Often described as a “Welsh housewife” by the anthropologists whom she challenged, Morgan was a actually a successful writer of several TV series’ on BBC. Her first foray into scientific writing was in the early 1970s and she became increasingly interested in evolutionary anthropology after encountering the work of marine biologist, Alister Hardy.
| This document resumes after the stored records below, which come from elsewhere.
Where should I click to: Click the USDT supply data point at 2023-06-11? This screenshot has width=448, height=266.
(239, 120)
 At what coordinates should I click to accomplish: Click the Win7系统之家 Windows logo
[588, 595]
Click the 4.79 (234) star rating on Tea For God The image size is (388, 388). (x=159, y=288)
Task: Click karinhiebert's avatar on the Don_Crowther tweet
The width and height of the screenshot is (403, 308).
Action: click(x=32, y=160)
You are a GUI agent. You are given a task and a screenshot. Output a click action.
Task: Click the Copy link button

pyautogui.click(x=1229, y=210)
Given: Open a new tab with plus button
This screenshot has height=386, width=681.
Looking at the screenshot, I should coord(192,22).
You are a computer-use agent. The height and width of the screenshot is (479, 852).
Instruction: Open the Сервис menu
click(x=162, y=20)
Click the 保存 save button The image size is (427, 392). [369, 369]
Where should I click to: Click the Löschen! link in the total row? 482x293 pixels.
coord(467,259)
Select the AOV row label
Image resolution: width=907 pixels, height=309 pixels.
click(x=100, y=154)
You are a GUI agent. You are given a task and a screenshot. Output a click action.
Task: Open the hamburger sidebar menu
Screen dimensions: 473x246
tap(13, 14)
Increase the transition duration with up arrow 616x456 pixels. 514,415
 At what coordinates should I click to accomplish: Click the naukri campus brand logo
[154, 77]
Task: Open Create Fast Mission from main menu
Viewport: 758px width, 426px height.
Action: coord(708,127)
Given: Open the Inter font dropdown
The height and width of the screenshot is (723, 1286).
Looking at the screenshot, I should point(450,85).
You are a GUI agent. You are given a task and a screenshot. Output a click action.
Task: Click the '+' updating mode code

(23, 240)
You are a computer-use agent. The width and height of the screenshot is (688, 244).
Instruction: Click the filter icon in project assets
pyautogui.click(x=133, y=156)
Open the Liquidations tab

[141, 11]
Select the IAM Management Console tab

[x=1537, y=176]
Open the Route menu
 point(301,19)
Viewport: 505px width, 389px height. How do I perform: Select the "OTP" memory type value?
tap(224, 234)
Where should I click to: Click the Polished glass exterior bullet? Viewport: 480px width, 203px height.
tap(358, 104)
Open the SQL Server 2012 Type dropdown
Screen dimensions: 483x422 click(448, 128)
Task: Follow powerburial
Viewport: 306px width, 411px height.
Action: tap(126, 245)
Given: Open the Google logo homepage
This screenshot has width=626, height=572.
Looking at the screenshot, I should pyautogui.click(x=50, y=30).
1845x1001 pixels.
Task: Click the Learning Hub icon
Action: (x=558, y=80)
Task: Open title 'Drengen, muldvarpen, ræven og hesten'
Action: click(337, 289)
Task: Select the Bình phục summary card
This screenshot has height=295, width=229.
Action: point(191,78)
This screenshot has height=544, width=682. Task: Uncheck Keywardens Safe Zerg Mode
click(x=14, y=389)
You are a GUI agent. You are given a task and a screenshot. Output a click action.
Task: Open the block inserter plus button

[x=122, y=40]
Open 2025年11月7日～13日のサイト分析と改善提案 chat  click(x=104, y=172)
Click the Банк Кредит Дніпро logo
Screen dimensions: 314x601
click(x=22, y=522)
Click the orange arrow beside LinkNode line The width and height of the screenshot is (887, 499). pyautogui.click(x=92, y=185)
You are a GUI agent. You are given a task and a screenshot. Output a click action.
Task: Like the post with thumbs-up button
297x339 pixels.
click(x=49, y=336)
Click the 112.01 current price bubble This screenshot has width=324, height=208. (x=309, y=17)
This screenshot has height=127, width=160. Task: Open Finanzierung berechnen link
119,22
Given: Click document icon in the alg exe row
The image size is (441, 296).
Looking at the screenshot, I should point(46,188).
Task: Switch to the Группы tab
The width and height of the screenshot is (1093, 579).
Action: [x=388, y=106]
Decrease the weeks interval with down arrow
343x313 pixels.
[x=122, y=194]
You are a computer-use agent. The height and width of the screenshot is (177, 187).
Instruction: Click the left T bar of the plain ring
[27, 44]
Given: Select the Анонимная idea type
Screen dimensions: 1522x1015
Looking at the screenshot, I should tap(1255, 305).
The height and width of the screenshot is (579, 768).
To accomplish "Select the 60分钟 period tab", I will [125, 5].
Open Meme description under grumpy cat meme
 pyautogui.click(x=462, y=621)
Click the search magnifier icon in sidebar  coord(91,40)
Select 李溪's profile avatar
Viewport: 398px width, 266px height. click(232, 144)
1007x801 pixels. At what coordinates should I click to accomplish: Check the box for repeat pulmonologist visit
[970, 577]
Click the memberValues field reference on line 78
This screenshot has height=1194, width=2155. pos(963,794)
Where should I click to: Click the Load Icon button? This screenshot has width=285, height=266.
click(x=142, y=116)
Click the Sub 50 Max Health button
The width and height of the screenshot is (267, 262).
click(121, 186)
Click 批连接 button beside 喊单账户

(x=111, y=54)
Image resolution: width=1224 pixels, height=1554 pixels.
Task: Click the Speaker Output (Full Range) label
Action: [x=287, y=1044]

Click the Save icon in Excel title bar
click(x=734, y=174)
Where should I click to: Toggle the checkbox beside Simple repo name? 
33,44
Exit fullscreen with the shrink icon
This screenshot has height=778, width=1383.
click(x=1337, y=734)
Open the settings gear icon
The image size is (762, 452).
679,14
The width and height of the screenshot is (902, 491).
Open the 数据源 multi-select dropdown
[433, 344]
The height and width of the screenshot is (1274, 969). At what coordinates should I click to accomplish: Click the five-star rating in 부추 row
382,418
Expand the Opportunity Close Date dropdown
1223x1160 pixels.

Hardy, who specialized in marine mammals says, he had an “a-ha!” moment when he realized that the insulating layer of blubber, found in ALL marine mammals is essentially the same thing that humans have (and which we seek to shed and lose, at tremendous cost, difficulty and frustration, in some cases).

So entrenched was the dogma of Homo sapiens being forged in the dry African savannah, Hardy had to keep his insights private, lest he destroy his scientific career and lose all respect from his fellow biologists.

Morgan has been increasingly vindicated in the 21st century, with some well-known scientists publicly agreeing with her view, including David Attenborough. In 2009, Morgan was appointed Officer of the Order of the British Empire (OBE) for services to literature and to education. She was elected a Fellow of the Royal Society of Literature the same year. In 2016, she was named as one of “the 50 greatest Welsh men and women of all time”.

The video quality is very poor in this copy of the film but this does make for some interesting visual artifacts.